On her daughter’s third birthday her idea of inviting people over, only results in a couple of hurried phone calls on the day to distant friends who have other plans. Once her daughter is asleep, her loneliness drives her to a bar where she gets drunk with another woman, returning home to find her husband waiting for her, appalled at her behaviour. (The other woman’s apartment is later burned down; in a novel where living space is important, this seems a commentary on her inability to provide a home, a fear which haunts the narrator). A homeless woman they greet on the way to the day-care centre also provides a potential future.

Later her loneliness will later see her sleep with one of the fathers from the day-care centre. When, having invited him to her apartment, she spills some ice, she is momentarily angry (“Did it never occur to you to give me a hand?”) but when he goes to leave she pleads with him, “Don’t leave like that. Please stay…” Her need for company is also demonstrated when Sugiyama, a young man her husband tutored, becomes a frequent visitor:

“Considering his age, though, there was always the worry that we’d seen the last of him, that he’d never give those Sundays at my apartment another thought.”

She invitees him to stay with her (“Think of it as communal living”) and when he tells her he is not interested and, embarrassed by her request, hangs up the phone, she continues to talk to him while her daughter listens.

Her husband, Fujino, is a frequent if indistinct presence in the novel. The narrator seems torn between wanting their relationship to resume and feeling an anger she finds difficult to repress when she sees or hears from him. Initially she wonders, “Wasn’t there still a chance I’d hear him laugh it all off as a joke tomorrow?” When he phones her at work, however, “I tensed, determined to blame it all on Fujino.” She denies him access to his daughter, arguing that she needs to first adjust to her new life, but:

“What I was really thinking, deep down, was that with time she might forget her father and he might get over it.”

At times, they confront each other physically, as when he finds her drunk having left her daughter in the apartment:

“I scratched his face, pulled his hair, tried to throttle him. I was quickly flung off. Again I hurled myself on top of him and again I was sent flying.”

Yuko makes it difficult for the reader to form a judgement: we are given little indication of why the couple have split up (though there is reference to Fujino living with another woman), and each of them seem to vacillate between reason and rage. Rather than being a novel of taking sides, Yuko’s focus is the year the narrator needs to move on with her life; it is a novel of transition.

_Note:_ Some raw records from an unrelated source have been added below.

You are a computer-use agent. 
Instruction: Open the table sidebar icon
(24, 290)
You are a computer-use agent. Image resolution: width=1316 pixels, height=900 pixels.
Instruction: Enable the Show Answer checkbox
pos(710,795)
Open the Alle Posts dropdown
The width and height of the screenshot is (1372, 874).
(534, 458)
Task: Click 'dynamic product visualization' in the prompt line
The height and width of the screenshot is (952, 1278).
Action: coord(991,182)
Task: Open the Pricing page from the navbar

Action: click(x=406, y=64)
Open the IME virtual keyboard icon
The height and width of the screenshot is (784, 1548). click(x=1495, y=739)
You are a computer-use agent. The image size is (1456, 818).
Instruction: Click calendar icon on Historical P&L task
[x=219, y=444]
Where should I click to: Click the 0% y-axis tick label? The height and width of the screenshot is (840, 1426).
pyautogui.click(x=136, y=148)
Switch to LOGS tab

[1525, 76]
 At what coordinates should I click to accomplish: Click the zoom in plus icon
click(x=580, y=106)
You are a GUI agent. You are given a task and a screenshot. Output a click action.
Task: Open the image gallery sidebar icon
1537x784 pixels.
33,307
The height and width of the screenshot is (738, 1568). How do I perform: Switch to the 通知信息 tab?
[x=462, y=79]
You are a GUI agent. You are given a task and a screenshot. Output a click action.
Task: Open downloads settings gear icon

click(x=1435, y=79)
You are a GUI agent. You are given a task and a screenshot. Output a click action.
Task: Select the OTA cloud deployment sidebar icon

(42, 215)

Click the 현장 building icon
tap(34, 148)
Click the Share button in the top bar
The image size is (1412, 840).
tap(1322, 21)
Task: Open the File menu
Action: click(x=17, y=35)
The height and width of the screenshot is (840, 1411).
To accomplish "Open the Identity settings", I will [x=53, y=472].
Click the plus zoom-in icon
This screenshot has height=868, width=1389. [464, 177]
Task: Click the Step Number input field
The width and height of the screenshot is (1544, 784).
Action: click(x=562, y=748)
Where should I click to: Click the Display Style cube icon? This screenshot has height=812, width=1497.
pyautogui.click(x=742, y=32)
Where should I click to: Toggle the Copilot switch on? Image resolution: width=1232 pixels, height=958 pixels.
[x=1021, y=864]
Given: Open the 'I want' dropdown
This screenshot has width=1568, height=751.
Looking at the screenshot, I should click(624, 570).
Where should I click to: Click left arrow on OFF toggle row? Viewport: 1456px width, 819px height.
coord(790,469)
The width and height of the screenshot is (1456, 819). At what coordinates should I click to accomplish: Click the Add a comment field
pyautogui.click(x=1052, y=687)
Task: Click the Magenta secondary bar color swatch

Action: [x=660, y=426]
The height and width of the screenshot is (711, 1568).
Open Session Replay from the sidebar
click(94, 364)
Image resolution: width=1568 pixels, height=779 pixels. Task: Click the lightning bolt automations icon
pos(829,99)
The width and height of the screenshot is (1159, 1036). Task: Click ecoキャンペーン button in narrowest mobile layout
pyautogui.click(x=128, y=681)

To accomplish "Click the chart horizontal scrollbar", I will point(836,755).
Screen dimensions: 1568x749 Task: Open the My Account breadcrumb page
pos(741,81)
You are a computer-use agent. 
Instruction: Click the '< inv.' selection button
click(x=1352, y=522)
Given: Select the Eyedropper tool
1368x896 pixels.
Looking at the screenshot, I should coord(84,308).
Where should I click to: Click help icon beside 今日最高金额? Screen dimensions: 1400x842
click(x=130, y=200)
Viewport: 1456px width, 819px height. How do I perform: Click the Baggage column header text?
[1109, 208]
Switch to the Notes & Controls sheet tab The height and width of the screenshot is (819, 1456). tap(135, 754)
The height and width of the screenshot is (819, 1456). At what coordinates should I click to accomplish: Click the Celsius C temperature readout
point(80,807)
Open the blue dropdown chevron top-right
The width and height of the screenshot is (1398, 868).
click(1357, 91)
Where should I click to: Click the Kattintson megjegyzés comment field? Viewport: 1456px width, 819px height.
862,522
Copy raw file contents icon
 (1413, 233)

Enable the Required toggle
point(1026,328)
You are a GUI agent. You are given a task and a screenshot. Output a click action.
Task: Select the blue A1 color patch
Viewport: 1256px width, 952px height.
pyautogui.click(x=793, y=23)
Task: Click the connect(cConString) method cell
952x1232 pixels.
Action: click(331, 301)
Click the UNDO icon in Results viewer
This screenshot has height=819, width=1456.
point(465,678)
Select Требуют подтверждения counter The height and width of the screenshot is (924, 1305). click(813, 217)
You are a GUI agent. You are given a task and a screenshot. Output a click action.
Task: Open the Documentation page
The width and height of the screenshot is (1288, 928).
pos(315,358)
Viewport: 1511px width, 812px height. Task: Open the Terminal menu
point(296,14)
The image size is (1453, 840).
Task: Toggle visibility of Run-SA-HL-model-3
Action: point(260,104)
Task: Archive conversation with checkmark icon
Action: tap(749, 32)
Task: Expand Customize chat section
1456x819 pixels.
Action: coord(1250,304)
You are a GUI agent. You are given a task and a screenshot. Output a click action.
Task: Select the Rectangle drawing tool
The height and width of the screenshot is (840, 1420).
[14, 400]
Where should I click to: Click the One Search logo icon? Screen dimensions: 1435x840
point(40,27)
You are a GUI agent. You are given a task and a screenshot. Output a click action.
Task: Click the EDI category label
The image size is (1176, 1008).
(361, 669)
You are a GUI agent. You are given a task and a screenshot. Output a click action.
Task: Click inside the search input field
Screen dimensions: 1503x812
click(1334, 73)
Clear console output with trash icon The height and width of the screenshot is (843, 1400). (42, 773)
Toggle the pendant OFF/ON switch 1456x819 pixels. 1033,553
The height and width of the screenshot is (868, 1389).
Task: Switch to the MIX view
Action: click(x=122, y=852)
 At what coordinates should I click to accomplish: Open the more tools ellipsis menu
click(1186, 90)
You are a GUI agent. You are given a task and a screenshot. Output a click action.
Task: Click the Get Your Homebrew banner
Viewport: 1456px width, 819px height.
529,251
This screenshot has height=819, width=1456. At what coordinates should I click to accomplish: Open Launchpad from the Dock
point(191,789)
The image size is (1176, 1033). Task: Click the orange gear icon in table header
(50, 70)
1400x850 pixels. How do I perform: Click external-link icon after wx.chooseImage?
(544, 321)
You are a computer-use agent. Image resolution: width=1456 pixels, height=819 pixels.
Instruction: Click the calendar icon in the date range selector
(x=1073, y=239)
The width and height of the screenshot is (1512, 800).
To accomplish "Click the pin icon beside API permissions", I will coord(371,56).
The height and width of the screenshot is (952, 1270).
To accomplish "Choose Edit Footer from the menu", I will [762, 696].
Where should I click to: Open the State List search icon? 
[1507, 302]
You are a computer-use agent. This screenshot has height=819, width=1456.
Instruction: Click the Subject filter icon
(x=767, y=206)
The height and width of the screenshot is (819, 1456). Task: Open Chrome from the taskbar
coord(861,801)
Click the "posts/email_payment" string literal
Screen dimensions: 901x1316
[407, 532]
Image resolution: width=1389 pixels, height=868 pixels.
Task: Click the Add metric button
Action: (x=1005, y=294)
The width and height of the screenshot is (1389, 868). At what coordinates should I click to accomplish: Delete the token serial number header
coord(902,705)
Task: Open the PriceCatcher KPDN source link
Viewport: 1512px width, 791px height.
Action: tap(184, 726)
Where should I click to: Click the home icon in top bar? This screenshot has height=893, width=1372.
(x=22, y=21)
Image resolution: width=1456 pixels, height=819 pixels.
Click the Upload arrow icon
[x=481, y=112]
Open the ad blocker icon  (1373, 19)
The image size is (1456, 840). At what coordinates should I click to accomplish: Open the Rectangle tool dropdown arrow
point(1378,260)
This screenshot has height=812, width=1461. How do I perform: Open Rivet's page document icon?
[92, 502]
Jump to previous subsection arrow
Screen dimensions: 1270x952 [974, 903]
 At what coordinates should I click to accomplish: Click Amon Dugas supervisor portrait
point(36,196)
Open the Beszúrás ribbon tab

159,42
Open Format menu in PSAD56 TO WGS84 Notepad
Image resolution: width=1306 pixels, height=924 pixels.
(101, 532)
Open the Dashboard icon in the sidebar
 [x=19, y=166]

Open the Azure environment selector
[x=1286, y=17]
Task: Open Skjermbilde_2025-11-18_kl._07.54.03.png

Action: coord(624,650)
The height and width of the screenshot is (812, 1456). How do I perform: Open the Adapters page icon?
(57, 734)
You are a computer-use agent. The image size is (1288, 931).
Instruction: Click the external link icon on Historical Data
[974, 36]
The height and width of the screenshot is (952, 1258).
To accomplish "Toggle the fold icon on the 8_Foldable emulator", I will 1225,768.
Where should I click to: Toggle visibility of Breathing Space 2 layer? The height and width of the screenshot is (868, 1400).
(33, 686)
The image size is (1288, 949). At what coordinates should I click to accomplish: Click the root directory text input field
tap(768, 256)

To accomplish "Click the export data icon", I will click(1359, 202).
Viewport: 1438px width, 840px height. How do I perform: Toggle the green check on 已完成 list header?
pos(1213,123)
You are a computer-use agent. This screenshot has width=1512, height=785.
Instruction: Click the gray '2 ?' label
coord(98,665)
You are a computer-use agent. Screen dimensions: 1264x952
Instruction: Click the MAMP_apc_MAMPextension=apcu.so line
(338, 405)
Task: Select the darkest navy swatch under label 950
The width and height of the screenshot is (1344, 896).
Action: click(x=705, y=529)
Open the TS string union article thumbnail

Her journey is unconscious as well as conscious, and the narrator’s dreams are an important part of her story:

“In my sleep, I wandered into some dunes. The wind – so strong I couldn’t keep my eyes open – was blasting my whole body with sand. There I was surrounded by sand as far as the eye could see, and all I could do was marvel at the vastness of the dunes.”

There is a temptation to interpret every dream she describes, but this is dangerously reductive. More importantly, her lack of autonomy in her dreams reflects the loss of control she feels in her life, creating a pervasive anxiety which characterises the novel’s atmosphere. Yuko is particularly successful at blending the narrator’s dreamscape into what is a largely domestic novel.

As we are told at the beginning, the novel ends when she moves out of her apartment one year later. The apartment is the transitional year between marriage and divorce, between one identity and another. (That the narrator’s married name is also the name of the owner, and therefore the building, emphasises this connection). Territory of Light is an excellent short novel which captures the movement between one life and another with unvarnished precision, the ‘muddling through’ the year-long ‘epiphany,’ that is typical of lived experience.